A Mayo Clinic study found that hysterectomy resulted in long-term increased risk of mental health issues for women, especially among women under age 35 and regardless of the reason for the hysterectomy, compared with women who did not undergo surgical removal of the uterus, the New York Times reported. The study only included hysterectomies that did not involve the removal of ovaries.

Researchers reviewed health records of nearly 2,100 women over a 22-year period from 1980 to 2002, considering only new diagnoses of post-hysterectomy depression, anxiety, dementia, substance abuse and schizophrenia and excluding women with prior histories of these conditions.

Women’s absolute post-hysterectomy risk for depression increased by 6.6% while the risk for anxiety increased by 4.7%. For women between the ages of 18 and 35 who underwent hysterectomy, the absolute risk for depression was considerably higher, at 12%.

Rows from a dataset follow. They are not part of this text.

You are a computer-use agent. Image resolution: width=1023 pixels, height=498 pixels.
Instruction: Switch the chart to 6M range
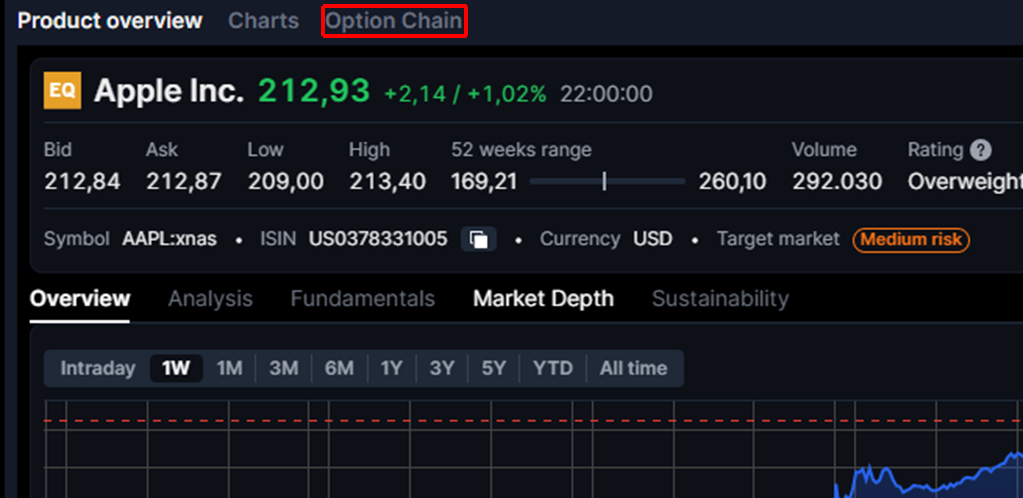tap(339, 368)
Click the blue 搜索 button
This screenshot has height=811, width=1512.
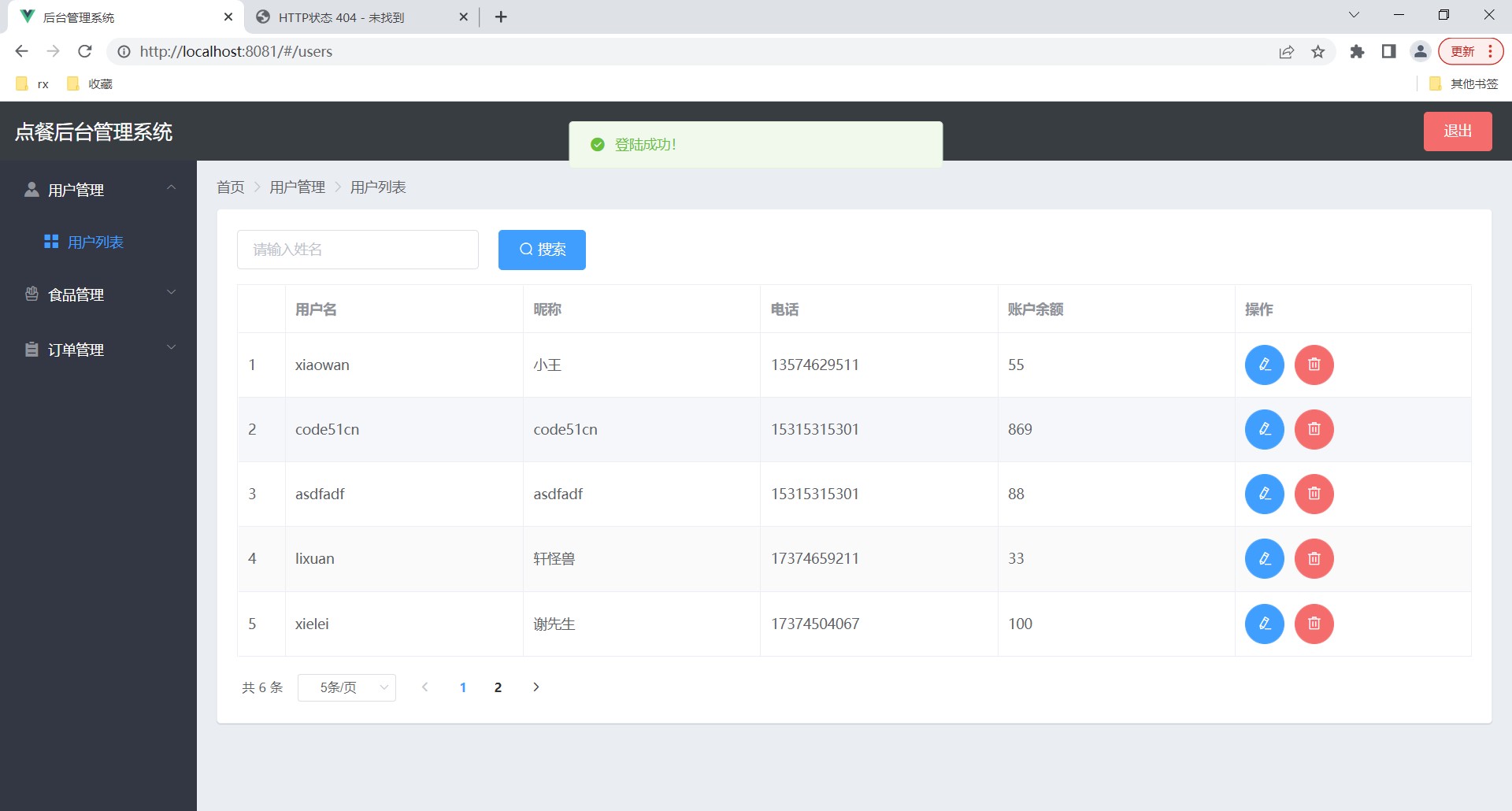[x=542, y=250]
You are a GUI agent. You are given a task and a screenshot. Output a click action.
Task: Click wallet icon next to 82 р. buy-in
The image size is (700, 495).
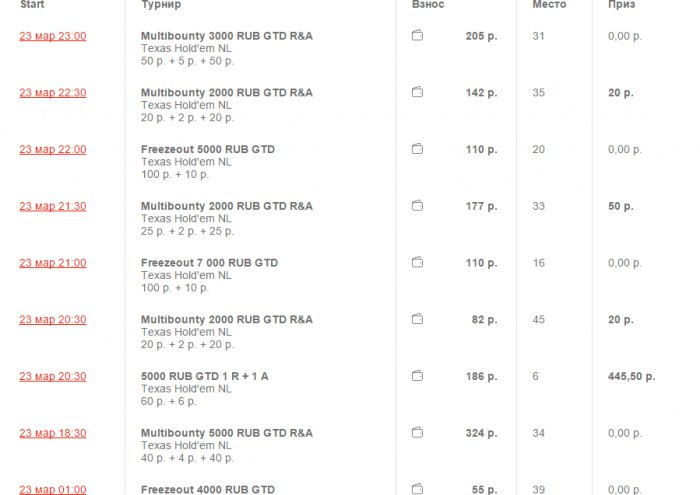(x=417, y=320)
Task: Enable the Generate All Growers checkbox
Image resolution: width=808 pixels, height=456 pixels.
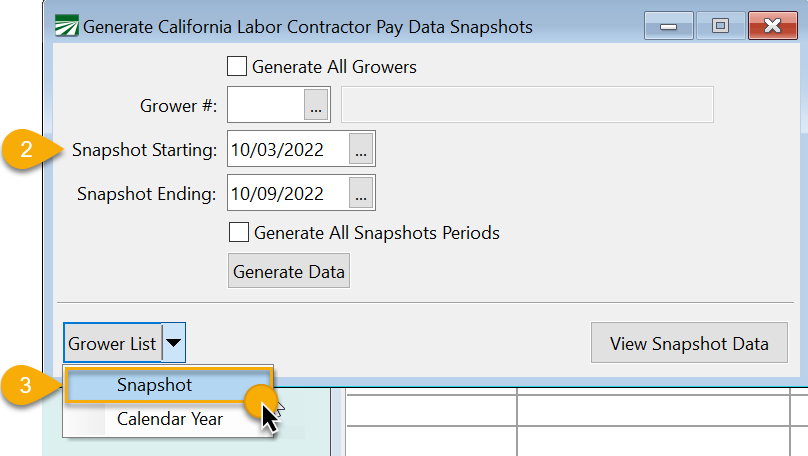Action: tap(237, 67)
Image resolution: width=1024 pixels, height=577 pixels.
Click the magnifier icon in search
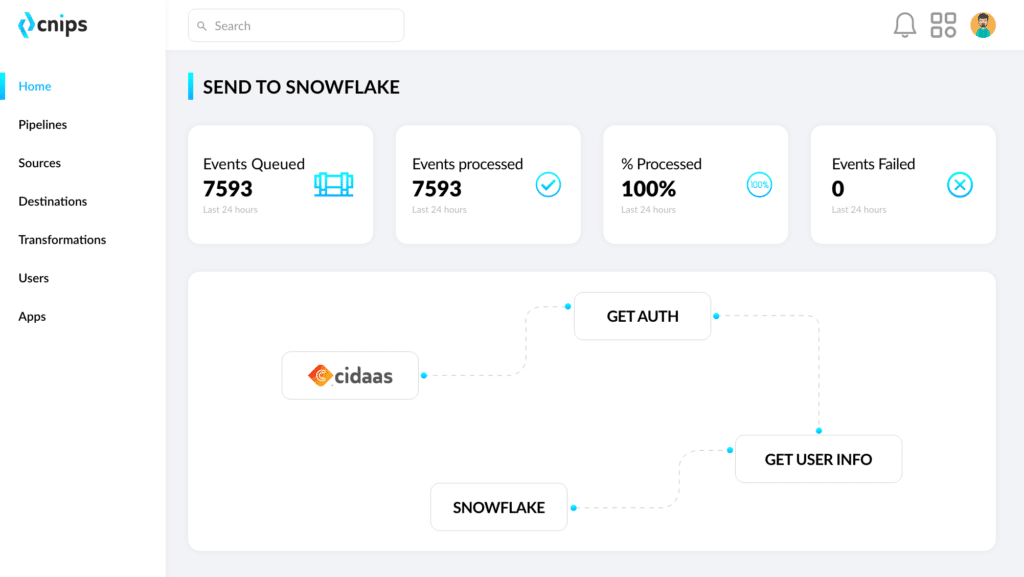(x=202, y=26)
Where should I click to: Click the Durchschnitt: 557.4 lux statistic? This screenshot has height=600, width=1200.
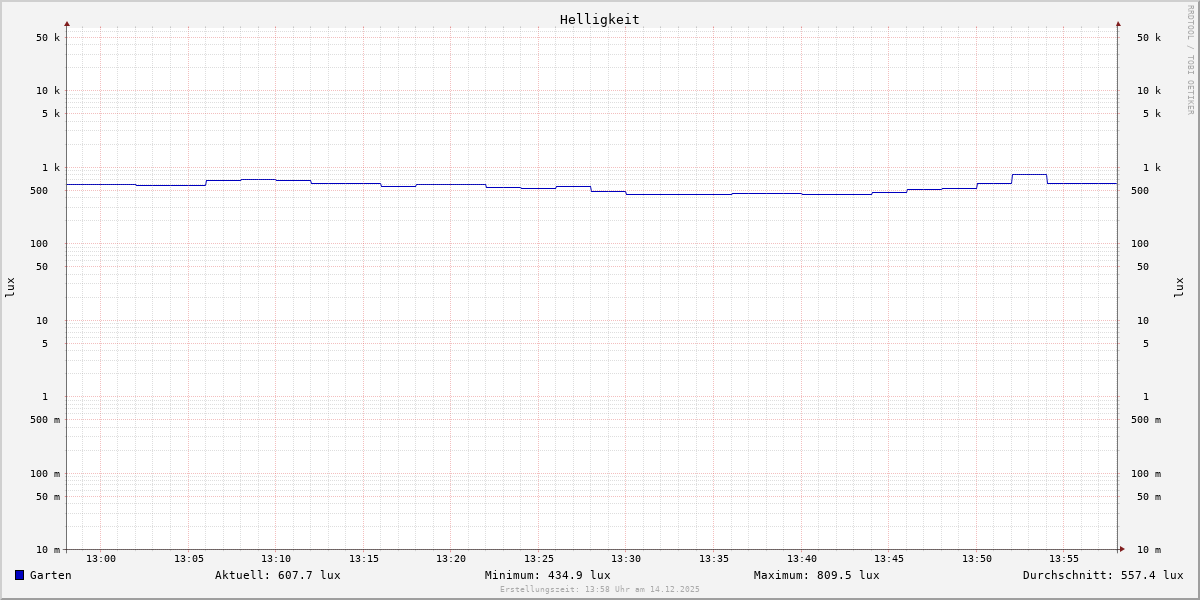1102,575
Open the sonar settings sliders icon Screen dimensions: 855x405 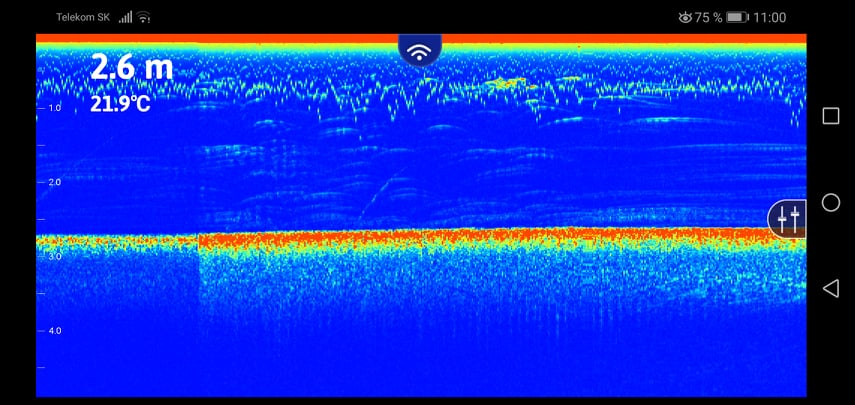pyautogui.click(x=788, y=217)
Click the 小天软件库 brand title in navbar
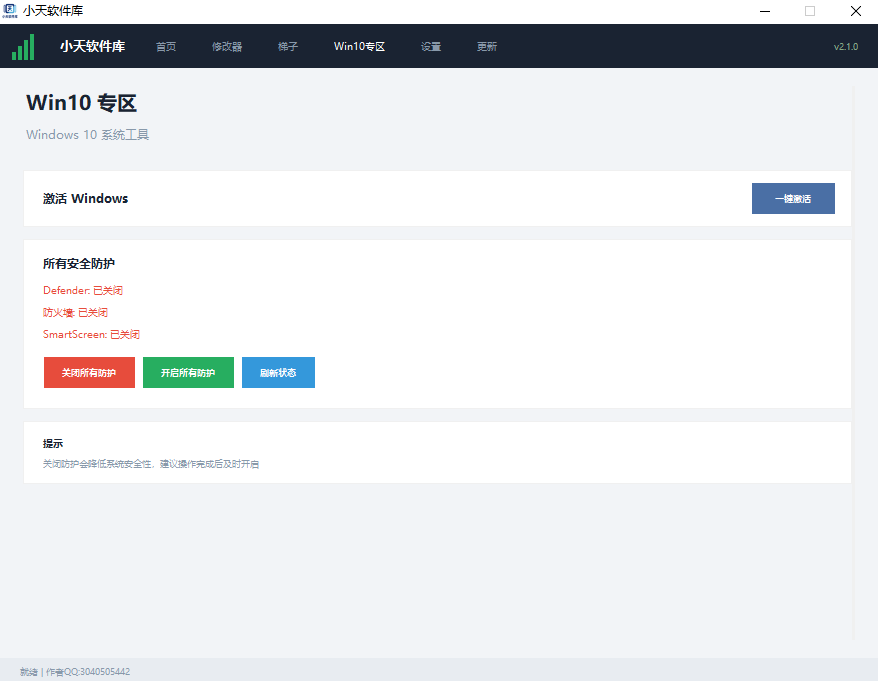The image size is (878, 681). (x=93, y=46)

Absolute risk refers to an individual’s increased or decreased risk compared with that individual’s beginning risk level. Relative risk for mental health issues, in this case comparing women who had their uteri surgically removed compared with those who did not undergo a hysterectomy, increased by 26% for depression and 22% for anxiety, according to The New York Times. The news publication also reported that the study controlled for more than a dozen physical and mental disorders, including cancer, substance abuse, and arthritis.

The study indicates that removing a women’s uterus may have more impact on her mental and physical health than previously thought, as explained by Lead author Dr. Sharon Laughlin-Tommaso, Mayo Clinic OBGYN and chair of the clinic’s gynecology division. She added that non-surgical treatments for benign conditions should be considered first, before hysterectomy, especially among younger women.

The study was published in September in the journal Menopause.[1]


Laughlin-Tommaso, Shannon K.; Satish, Anisha; Khan, Zaraq; Smith, Carin Y.; Rocca, Walter A.; Stewart, Elizabeth A. Less. "Long-term risk of de novo mental health conditions after hysterectomy with ovarian conservation." Menopause 27, 1 (2020): 33-42, doi: 10.1097/GME.0000000000001415.